The Uruguay Round was the 8th round of Multilateral Trade Negotiations (MTN) conducted within the framework of the General Agreement on Tariffs and Trade (GATT), spanning from 1986 to 1994 and embracing 123 countries as "contracting parties". The negotiations and process ended with the signing of the Final Act of the Marrakesh Agreement in April 1994 at Marrakesh, Morocco. The round led to the creation of the World Trade Organization (WTO), with GATT remaining as an integral part of the WTO agreements. The Uruguay Round was, without a doubt, the largest trade negotiation ever, and may very well have been the largest negotiation ever.

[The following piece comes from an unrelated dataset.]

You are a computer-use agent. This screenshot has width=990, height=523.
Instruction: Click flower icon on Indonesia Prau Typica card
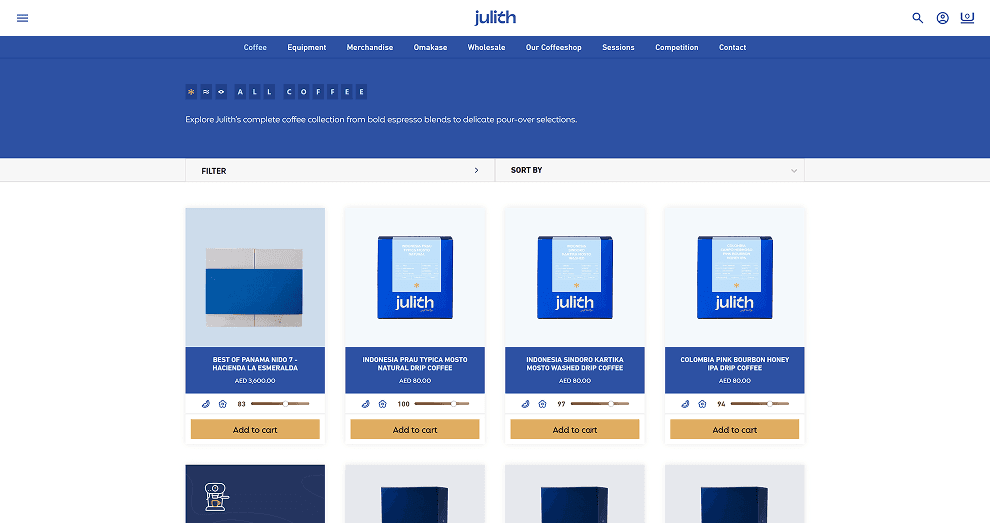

It set out rules and principles to cover all global trade, from banking to consumer products. The subjects for negotiations, the widest of any GATT round, were tariffs, non-tariff measures, tropical products as a priority area, natural resource-based products, textiles and clothing, agriculture, review of GATT articles, safeguards, Tokyo Round agreements ad arrangements, subsidies and countervailing measures, dispute settlement, trade-related aspects of intellectual property rights, trade-related investment measures and the Functioning of the GATT System (FOGS).

The main achievements of the Uruguay Round included:

1- a trade-weighted average tariff cut of 38%;

2- conclusion of the Agreement on Agriculture which brought agricultural trade for the first time under full GATT disciplines;

3- adoption of the General Agreement of trade in Services (GATS);

4- the Agreement on Trade-Related Aspects of Intellectual Property Rights (TRIPS);

5- the Agreement on Trade-Related Investment Measures (TRIMS);

6- the creation of unified and predictable dispute settlement mechanism (Dispute Settlement Body-DSB);

7- confirmation f the trade Policy Review Mechanism (TPRM);

8- the establishment of the WTO, which administers 15 multilateral, and four plurilateral trade agreements;

The Uruguay Round had extended considerably the realm of world trade rules with agreements on intellectual property and trade in services in ex-change for finally tackling agricultural protectionism on a broader scale and getting rid of the textile and clothing quotas.